How correlated is the FeSe/SrTiO$_3$ system ?

TL;DR

This study investigates the electronic correlations and structural effects in monolayer FeSe on SrTiO$_3$, revealing how correlations influence geometry and electronic properties, and how doping affects these correlations, which may explain the high critical temperature.

Contribution

The paper combines density functional theory and dynamical mean field theory to analyze the correlation effects and structural sensitivities in monolayer FeSe on SrTiO$_3$, highlighting the role of Hund's coupling and doping.

Findings

Electronic correlations significantly affect atomic geometry and electronic structure.

Correlation strength depends more on Hund's J than Hubbard U.

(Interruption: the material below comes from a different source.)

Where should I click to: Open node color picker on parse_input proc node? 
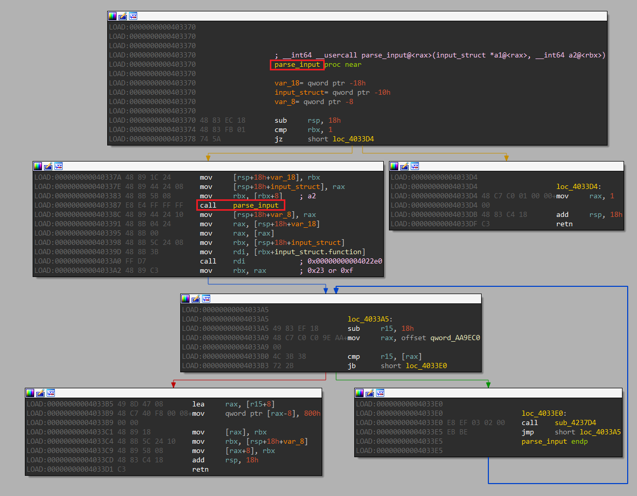point(113,17)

Electron doping enhances correlations, especially in the $d_{xy}$ orbital.

Abstract

Recent observation of $\sim$ 10 times higher critical temperature in FeSe monolayer compared with its bulk phase has drawn a great deal of attention because the electronic structure in the monolayer phase appears to be different than bulk FeSe. Using a combination of density functional theory and dynamical mean field theory, we find electronic correlations have important effects on the predicted atomic-scale geometry and the electronic structure of the monolayer FeSe on SrTiO$_3$. The electronic correlations are dominantly controlled by the Se-Fe-Se angle either in the bulk phase or the monolayer phase. But the angle sensitivity increases and the orbital differentiation decreases in the monolayer phase compared to the bulk phase. The correlations are more dependent on Hund's J than Hubbard U. The observed orbital selective incoherence to coherence crossover with temperature confirms the Hund's metallic nature of the monolayer FeSe. We also find electron doping by oxygen vacancies in SrTiO$_3$ increases the correlation strength, especially in the $d_{xy}$ orbital by reducing the Se-Fe-Se angle.